Welcome! I'm so glad you stopped in for a visit and I hope you will leave a comment and let me know you were here. February had some lovely sunny days and I was happy to see Mount Hood, near Portland, Oregon, peeking over the roof of my unit one day. It looks tiny, but a few blocks away it is visually vast! I don't understand the science behind the difference I see here and there. I just love seeing Mt. Hood in all its snowy wonder and would love for you to see it in person if you haven't.
Bouquets of delightful cheery Daffodils like these at my neighbors are opening in the area around me.
The pretty purple Hyacinths by my front step are opening beautifully although I have not smelled them scenting the air yet.

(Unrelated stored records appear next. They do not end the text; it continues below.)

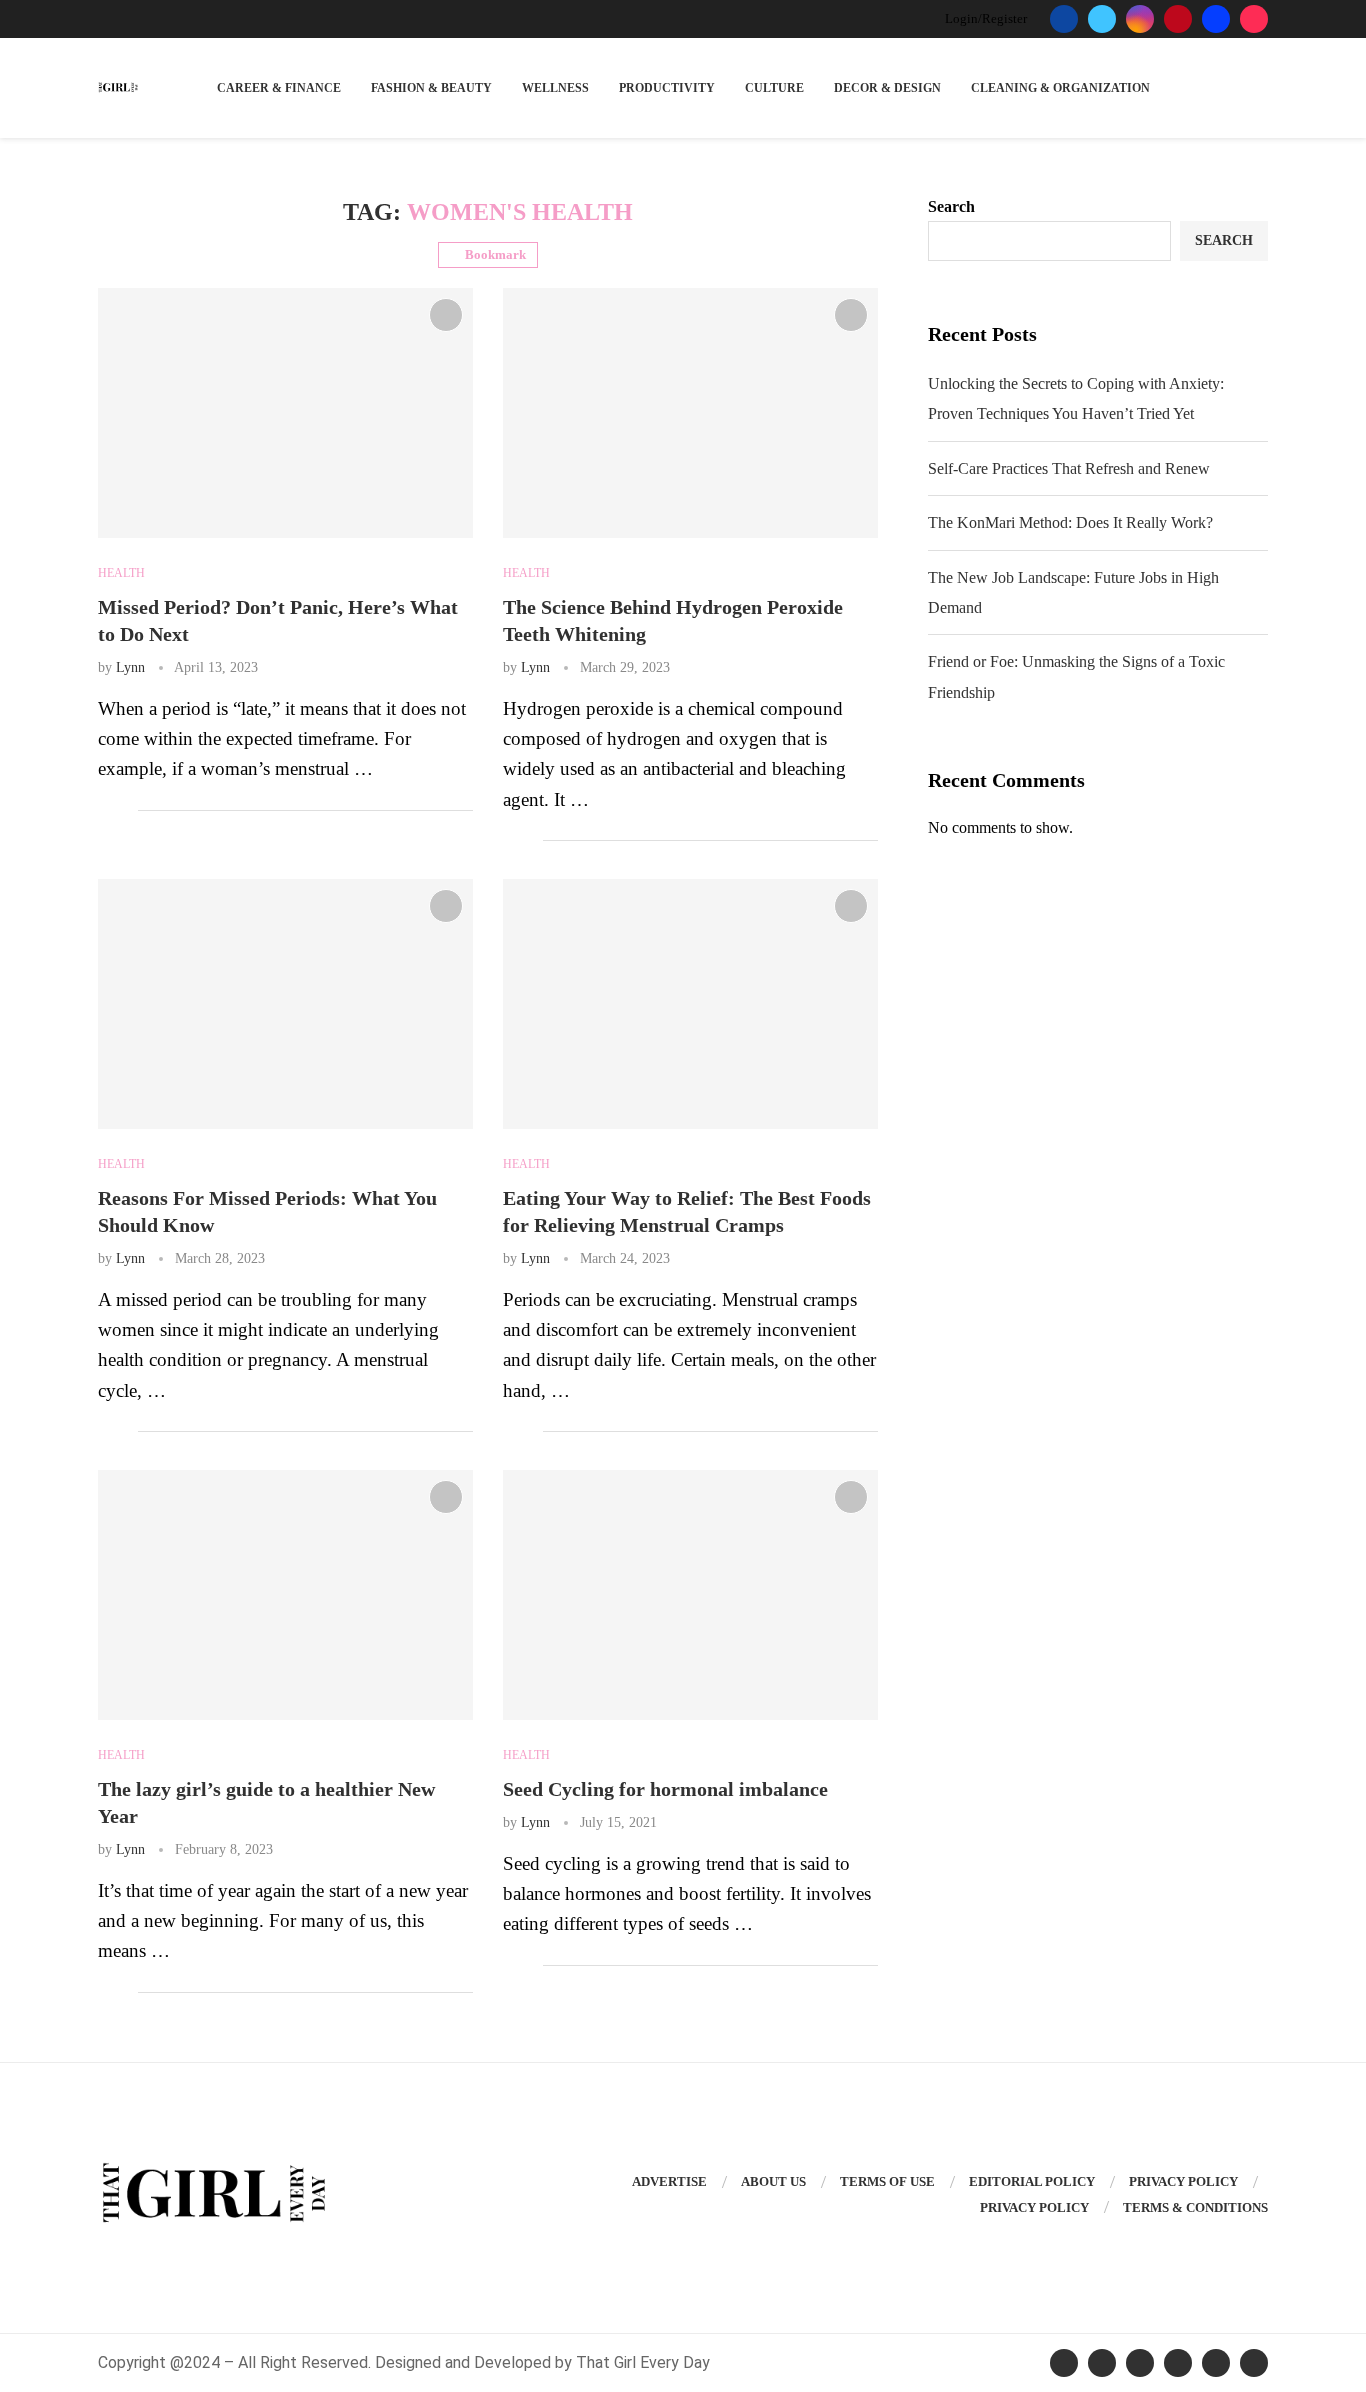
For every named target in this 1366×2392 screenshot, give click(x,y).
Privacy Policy (1183, 2181)
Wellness (555, 88)
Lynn (130, 667)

These trees near where I park my car are beginning to beautifully bloom and I have been enjoying seeing other trees in the area around me fully displaying blooms of pink or white, promising Spring is coming.
My four Dianthus plants defied being frozen in their mid-sized clay pots on my patio this winter, and have been producing sweet-spicy scented blooms since last Spring!!!! I currently enjoy this little posy of blooms balanced in a little clear jar on my kitchen windowsill. Amazing!!!!
The facilitator of our once a month worship art group at church challenged us to choose a Bible verse about God as our Refuge and illustrate it. I thought about the image of God hugging us in His embrace as a mother hen spreads her wings over her chicks. That image prompted me to remember the chicken range on our research poultry farm when I was a child. Little chicken coops dotted a fenced in field. They were closer to the ground and not solid wood like I painted, never-the-less whatever they actually looked like they were there so that someone could coax the chickens to huddle inside them at night to protect them from predators. No baby chicks were ever out there although I painted in the lower right corner of the picture some primitive brown and yellow blobs that are meant to represent a mother hen with her wings outspread to her chicks. The process of meditating on God as my refuge, my Immanuel, with me in all my circumstances even if my pencil sketching, watercolor did not conform to the internal images I imagined, was humbling, comforting, leaving me ruefully smiling.
This past month, my stitching has been invested in five projects. I added more rows to two blankets not pictured here. The project on the left is my first attempt to make a provisional cast on for a sock that is to go on a 9-inch circular needle. I looked at a YouTube video for instruction. I started knitting another purple dishcloth and am closer to completing it than this photo shows. Then the completed crocheted double thickness potholder on the right is my one little Ta-Dah!
This Oxalis (Shamrock) plant I purchased last Spring nearly expired. I noted when reading my friend Teresa's posts that when her Oxalis plant was doing poorly she put it out on her patio to recover and it did! I tried similar treatment for my plant by putting my plant out on my patio in the summer. Can you see the plant's two little white flowers in this photo I took recently? I like how this view highlights the pretty pink in the underside of the leaves as well.
How are you in the season of life you are in?
I happened upon these promising words it is recorded Jesus spoke before his death and resurrection. They encourage me, and I hope will encourage you.
““I am leaving you with a gift—peace of mind and heart. And the peace I give is a gift the world cannot give. So don’t be troubled or afraid.”